Regarding wearing a yarmulke: I’ve never had any problems at all throughout all my years of communal work. In fact, just the opposite. I think they have more respect when you have it.
Even Minchah bizmanah. When I met President Mubarak in Cairo, I left the palace afterward and went to the American embassy to be debriefed. The first thing I did was daven Minchah because it was getting late. I’m not suggesting that I’m such a hero because I davened Minchah bizmanah.
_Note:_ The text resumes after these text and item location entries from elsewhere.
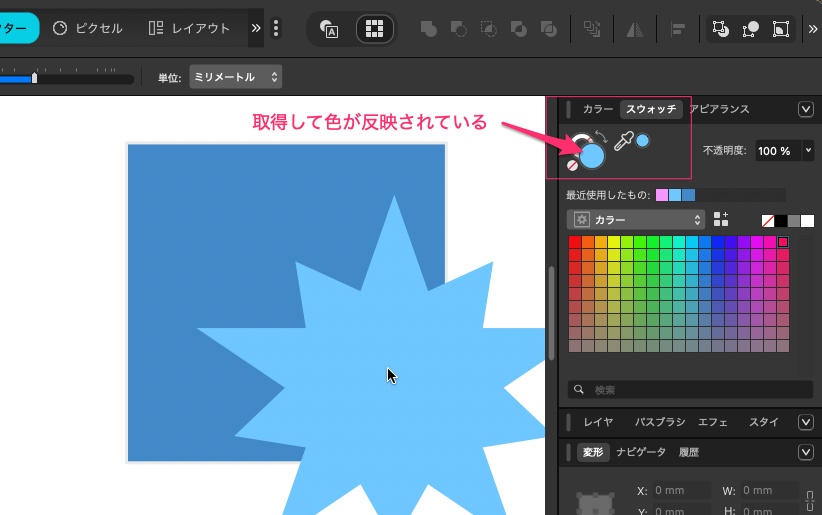The height and width of the screenshot is (515, 822).
Task: Swap fill and stroke colors arrow
Action: point(600,137)
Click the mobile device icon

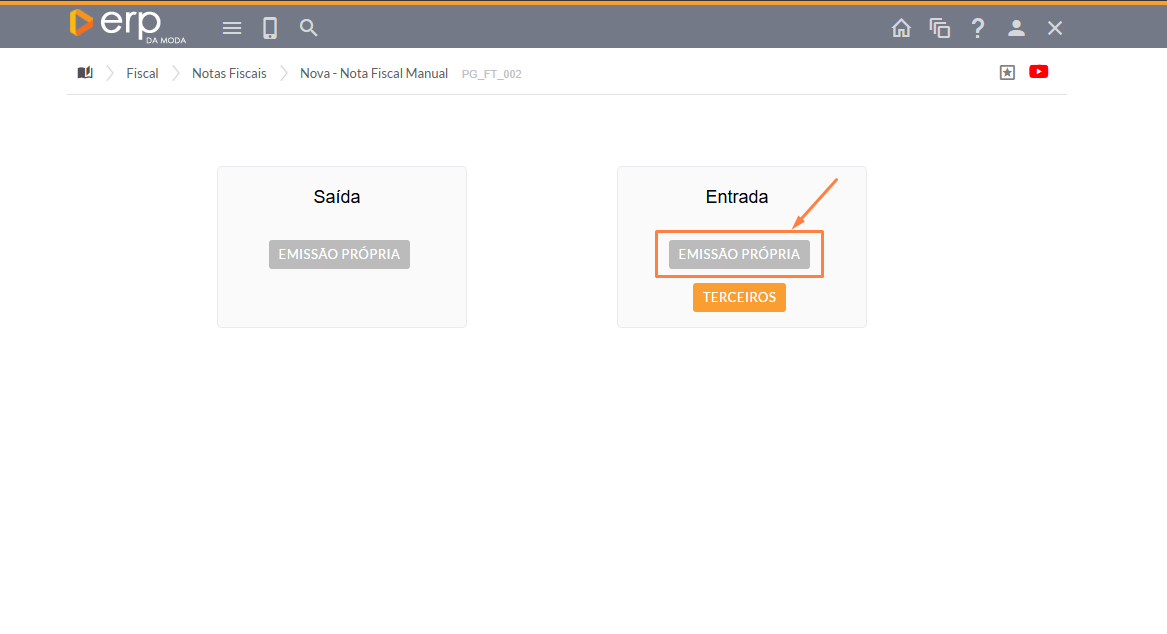pos(270,28)
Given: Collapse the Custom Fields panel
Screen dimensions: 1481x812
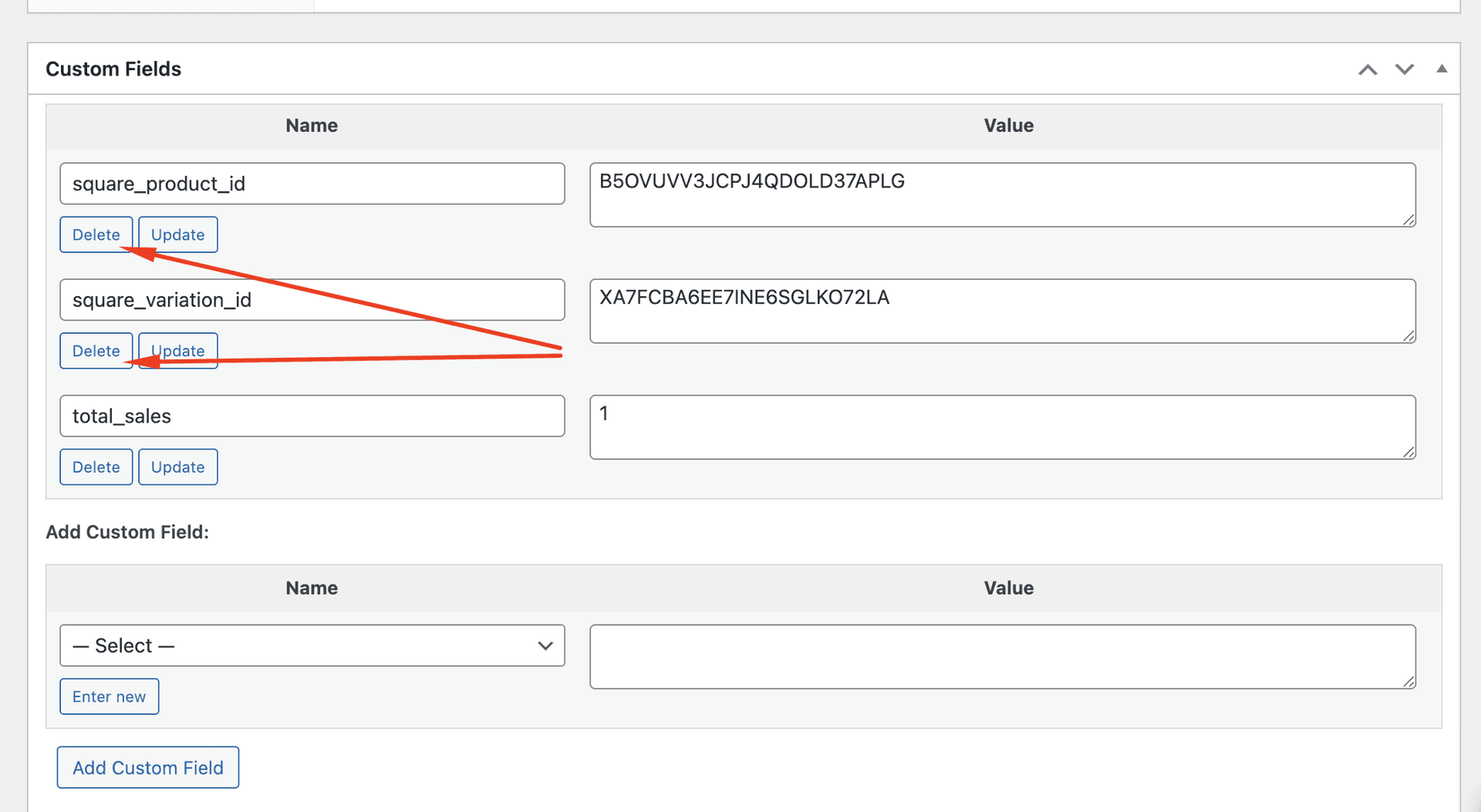Looking at the screenshot, I should (1442, 69).
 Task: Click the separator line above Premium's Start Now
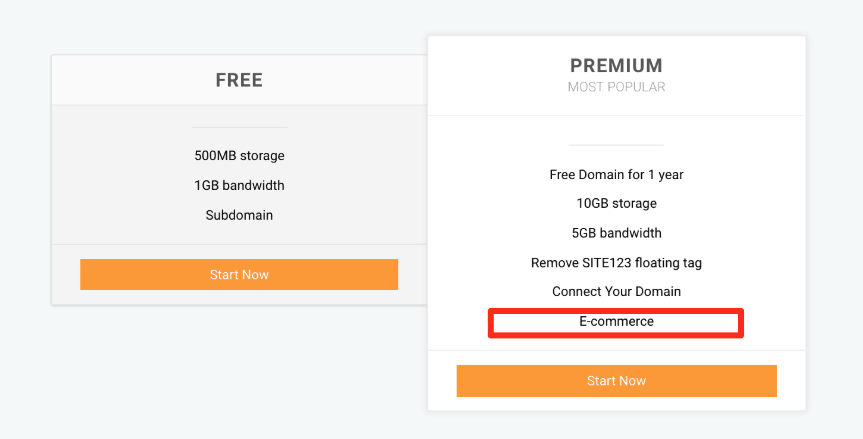click(x=616, y=350)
But I am suggesting that you can play a leadership role in the Jewish community – locally, nationally, and internationally – without violating any principle you stand for.
Any other insights from your years of community service?
The Rambam writes that every Jew must learn during the day and at night, and he quotes a verse from Yehoshua [as his proof text]: “And you shall meditate on them day and night.” Rav Soloveitchik asked: Why a verse from Sefer Yehoshua? Why isn’t there a clear verse in the Torah? He answered: Yehoshua was about to lead the Jewish people in a seven-year battle for the country followed by seven years of chalukas ha’aretz. If there’s anybody in our history who should’ve been able to theoretically say, “I don’t have time to learn,” it is Yehoshua. Therefore, Hashem told him specifically, “And you shall meditate on them day and night.”
No matter how much you’re involved in saving the world, there’s no excuse whatsoever not to learn a little bit every day. As the Rav once said so beautifully, if you learn a little in the morning and a little at night, you won’t accomplish anywhere near what 24/7 learning would. But you start off the morning with, what he called, “a rendezvous with Hashem.” Your day is different, and if you conclude your day with a little learning, that just rounds it all out.